Exploring Medicines Optimisation and Safety in the Community Following Mental Health Hospital Discharge: A Qualitative Interview Study
- PMID: 41449550
- PMCID: PMC12741015
- DOI: 10.1111/hex.70535
Exploring Medicines Optimisation and Safety in the Community Following Mental Health Hospital Discharge: A Qualitative Interview Study
Abstract
Background: Medication safety issues may be common following mental health hospital discharge. However, there is little research exploring their aetiology and influencing factors for patients with mental illness and their carers in the community. This study aimed to explore medicine taking, continuity and care following mental health hospital discharge from the perspectives of people with lived experience, their carers and community-based health professionals.
Method: Participant recruitment was via social media and the professional networks of the research team. Semi-structured online interviews were conducted with people with mental illness, carers and health professionals (including pharmacists, doctors and nurses in hospital, primary care and community settings) involved in medication use and safety after hospital discharge. Questions focused on medication-related activities, knowledge transfer practice, support needs and key challenges and facilitators of medication safety in the community following discharge. Template analysis involved independent reading, development of a coding framework and coding across the research team.
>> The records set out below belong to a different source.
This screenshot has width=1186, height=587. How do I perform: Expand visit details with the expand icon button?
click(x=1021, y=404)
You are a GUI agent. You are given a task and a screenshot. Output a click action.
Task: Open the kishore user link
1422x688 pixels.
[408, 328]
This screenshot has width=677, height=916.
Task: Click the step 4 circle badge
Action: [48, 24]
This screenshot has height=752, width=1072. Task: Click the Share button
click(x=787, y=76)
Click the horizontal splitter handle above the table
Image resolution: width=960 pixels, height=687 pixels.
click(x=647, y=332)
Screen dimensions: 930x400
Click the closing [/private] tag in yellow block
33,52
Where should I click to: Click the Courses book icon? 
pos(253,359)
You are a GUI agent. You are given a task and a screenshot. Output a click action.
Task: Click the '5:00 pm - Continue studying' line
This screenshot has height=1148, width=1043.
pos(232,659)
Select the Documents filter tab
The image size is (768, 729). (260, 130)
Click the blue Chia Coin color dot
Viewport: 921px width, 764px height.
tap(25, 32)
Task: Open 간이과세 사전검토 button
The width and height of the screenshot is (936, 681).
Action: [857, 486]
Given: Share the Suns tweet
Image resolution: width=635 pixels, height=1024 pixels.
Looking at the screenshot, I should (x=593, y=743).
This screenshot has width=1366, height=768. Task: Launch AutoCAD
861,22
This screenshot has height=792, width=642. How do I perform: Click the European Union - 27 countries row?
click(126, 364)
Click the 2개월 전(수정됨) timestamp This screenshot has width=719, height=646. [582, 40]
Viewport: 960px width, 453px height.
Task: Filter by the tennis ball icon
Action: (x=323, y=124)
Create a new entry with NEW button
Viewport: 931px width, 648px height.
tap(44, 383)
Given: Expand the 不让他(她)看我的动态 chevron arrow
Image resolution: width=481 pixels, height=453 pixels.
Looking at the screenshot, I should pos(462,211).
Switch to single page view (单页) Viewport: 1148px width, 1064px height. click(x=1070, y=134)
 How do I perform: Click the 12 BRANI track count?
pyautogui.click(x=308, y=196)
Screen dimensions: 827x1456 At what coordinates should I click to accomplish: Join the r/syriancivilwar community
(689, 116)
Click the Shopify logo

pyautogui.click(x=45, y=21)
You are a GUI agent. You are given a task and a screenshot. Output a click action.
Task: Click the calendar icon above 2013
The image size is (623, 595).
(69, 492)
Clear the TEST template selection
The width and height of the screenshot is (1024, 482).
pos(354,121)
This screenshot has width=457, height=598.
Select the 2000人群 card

Results: Analysis of 34 interviews conducted with 17 healthcare professionals, 10 people with lived experience and 7 carers suggested a fragmented and disrupted network of care provision following discharge. This could include diversion of responsibility, lack of collaboration and continuity of care. People with lived experience and carers reported poor provision of information about medications, variable shared decision-making, and feelings of disempowerment and not being listened to.
Conclusion: This study has revealed the system-level challenges associated with maintaining safety with medicines following mental health hospital discharge, particularly around the continuity of care and disempowerment of patients. We suggest that clearer pathways and the organisation of care services based around collaborative working would benefit medicines management post-discharge. Further attention is needed to develop care provision that is holistic and person-centred.
Patient and public contribution: The research team included a person with lived experience. They took part in all aspects of the study, including data analysis, and are co-authors. In addition, our study advisory group included a person with lived experience and a carer.
Keywords: co‐ordination of care; discharge; medication safety; medicines optimisation; mental health; primary care; transition of care.
© 2025 The Author(s). Health Expectations published by John Wiley & Sons Ltd.
Conflict of interest statement
The authors declare no conflicts of interest.